## YOUR TASK
Set down exactly the first line of the entries and every line after it, through the line with "You are a computer-use agent. The".

## AVAILABLE RECORDS
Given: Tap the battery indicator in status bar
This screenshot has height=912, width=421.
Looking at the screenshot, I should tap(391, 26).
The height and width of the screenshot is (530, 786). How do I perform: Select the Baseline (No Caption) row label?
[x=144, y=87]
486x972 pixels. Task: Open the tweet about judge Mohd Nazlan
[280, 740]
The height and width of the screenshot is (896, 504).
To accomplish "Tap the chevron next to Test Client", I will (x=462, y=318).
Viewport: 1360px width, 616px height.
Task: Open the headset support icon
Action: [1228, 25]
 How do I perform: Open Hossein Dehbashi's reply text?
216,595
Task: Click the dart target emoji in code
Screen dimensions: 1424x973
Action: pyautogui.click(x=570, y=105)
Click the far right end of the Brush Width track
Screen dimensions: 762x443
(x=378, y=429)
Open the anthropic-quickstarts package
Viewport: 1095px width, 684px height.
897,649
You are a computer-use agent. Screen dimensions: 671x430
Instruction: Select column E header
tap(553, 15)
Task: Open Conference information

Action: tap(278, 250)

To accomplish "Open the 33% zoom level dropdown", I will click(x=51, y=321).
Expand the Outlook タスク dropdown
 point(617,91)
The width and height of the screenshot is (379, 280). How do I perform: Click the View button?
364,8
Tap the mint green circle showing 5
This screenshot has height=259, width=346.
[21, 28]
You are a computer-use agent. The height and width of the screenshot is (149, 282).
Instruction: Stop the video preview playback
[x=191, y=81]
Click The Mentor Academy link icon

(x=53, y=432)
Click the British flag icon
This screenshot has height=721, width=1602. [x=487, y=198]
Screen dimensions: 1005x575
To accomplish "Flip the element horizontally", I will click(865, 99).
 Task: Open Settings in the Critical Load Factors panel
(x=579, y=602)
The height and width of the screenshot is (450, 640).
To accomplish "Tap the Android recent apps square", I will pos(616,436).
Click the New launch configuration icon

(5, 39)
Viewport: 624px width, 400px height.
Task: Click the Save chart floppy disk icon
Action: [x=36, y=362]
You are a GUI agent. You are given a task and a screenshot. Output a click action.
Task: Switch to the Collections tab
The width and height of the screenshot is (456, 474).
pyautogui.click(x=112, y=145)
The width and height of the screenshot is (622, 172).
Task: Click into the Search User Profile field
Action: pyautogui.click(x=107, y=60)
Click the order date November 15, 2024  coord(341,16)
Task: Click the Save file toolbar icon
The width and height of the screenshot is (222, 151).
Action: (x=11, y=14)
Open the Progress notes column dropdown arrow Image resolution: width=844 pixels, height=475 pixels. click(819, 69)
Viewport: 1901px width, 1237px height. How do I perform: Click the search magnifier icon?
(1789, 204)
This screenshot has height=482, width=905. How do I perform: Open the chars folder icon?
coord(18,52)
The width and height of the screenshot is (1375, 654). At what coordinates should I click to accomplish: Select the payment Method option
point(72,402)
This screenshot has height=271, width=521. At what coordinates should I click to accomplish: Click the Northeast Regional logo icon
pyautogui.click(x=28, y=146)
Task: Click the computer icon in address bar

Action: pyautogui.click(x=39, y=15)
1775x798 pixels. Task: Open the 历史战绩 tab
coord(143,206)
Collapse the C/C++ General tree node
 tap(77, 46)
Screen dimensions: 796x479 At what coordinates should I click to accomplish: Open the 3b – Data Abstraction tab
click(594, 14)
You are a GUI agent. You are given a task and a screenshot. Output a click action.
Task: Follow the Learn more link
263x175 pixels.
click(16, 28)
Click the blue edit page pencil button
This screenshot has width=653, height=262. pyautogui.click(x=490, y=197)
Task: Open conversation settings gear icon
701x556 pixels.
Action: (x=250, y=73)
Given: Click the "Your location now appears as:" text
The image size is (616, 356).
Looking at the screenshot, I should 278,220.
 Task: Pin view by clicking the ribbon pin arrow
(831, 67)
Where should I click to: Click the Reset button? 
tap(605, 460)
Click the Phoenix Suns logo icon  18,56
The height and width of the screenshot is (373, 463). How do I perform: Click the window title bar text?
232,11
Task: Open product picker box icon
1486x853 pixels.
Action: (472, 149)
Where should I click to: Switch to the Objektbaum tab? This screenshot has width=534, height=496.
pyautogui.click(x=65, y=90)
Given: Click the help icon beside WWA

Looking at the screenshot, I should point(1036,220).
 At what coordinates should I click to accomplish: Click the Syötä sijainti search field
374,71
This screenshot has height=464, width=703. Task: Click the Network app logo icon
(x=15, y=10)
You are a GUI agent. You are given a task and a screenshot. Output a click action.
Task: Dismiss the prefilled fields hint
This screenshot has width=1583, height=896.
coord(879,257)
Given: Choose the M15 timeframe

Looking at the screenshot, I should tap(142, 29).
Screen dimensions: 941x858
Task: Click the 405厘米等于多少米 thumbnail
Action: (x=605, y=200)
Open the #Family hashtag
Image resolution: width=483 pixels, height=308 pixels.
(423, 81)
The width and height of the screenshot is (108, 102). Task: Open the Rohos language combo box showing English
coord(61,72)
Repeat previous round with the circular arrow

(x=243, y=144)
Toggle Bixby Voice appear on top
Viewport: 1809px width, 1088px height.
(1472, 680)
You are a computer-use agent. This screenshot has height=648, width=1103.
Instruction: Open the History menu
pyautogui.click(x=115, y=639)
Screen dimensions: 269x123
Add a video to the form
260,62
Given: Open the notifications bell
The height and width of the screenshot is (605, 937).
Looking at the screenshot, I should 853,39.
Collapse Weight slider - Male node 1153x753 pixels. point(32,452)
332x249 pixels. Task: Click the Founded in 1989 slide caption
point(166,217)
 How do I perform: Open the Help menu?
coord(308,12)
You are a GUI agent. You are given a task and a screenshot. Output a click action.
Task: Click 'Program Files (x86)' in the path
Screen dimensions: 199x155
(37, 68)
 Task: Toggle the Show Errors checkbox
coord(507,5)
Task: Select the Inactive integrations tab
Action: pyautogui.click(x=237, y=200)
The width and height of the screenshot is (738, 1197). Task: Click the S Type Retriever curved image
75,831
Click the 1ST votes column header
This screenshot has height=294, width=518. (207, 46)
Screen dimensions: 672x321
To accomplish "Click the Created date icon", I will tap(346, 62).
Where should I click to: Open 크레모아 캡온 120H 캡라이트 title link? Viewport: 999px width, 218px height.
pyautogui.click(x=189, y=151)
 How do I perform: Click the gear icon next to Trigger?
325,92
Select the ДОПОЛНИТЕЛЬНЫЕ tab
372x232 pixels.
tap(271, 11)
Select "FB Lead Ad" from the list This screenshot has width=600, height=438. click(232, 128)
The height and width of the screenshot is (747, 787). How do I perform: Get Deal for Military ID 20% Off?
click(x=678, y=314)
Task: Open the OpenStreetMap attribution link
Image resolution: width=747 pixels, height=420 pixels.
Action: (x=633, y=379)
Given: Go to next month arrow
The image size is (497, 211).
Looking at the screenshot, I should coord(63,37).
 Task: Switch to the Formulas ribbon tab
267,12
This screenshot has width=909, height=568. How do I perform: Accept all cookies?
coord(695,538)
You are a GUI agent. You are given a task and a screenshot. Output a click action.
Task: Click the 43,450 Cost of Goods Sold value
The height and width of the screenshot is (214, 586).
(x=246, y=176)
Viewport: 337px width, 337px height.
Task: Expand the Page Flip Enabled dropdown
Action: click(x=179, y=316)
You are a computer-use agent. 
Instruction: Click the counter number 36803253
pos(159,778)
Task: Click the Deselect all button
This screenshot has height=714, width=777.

## SOLUTION TO THE EXERCISE
Given: Tap the battery indicator in status bar
This screenshot has height=912, width=421.
Looking at the screenshot, I should tap(391, 26).
The height and width of the screenshot is (530, 786). How do I perform: Select the Baseline (No Caption) row label?
[x=144, y=87]
486x972 pixels. Task: Open the tweet about judge Mohd Nazlan
[280, 740]
The height and width of the screenshot is (896, 504).
To accomplish "Tap the chevron next to Test Client", I will (x=462, y=318).
Viewport: 1360px width, 616px height.
Task: Open the headset support icon
Action: [1228, 25]
 How do I perform: Open Hossein Dehbashi's reply text?
216,595
Task: Click the dart target emoji in code
Screen dimensions: 1424x973
Action: pyautogui.click(x=570, y=105)
Click the far right end of the Brush Width track
Screen dimensions: 762x443
(x=378, y=429)
Open the anthropic-quickstarts package
Viewport: 1095px width, 684px height.
897,649
You are a computer-use agent. Screen dimensions: 671x430
Instruction: Select column E header
tap(553, 15)
Task: Open Conference information

Action: tap(278, 250)

To accomplish "Open the 33% zoom level dropdown", I will click(x=51, y=321).
Expand the Outlook タスク dropdown
 point(617,91)
The width and height of the screenshot is (379, 280). How do I perform: Click the View button?
364,8
Tap the mint green circle showing 5
This screenshot has height=259, width=346.
[21, 28]
You are a computer-use agent. The height and width of the screenshot is (149, 282).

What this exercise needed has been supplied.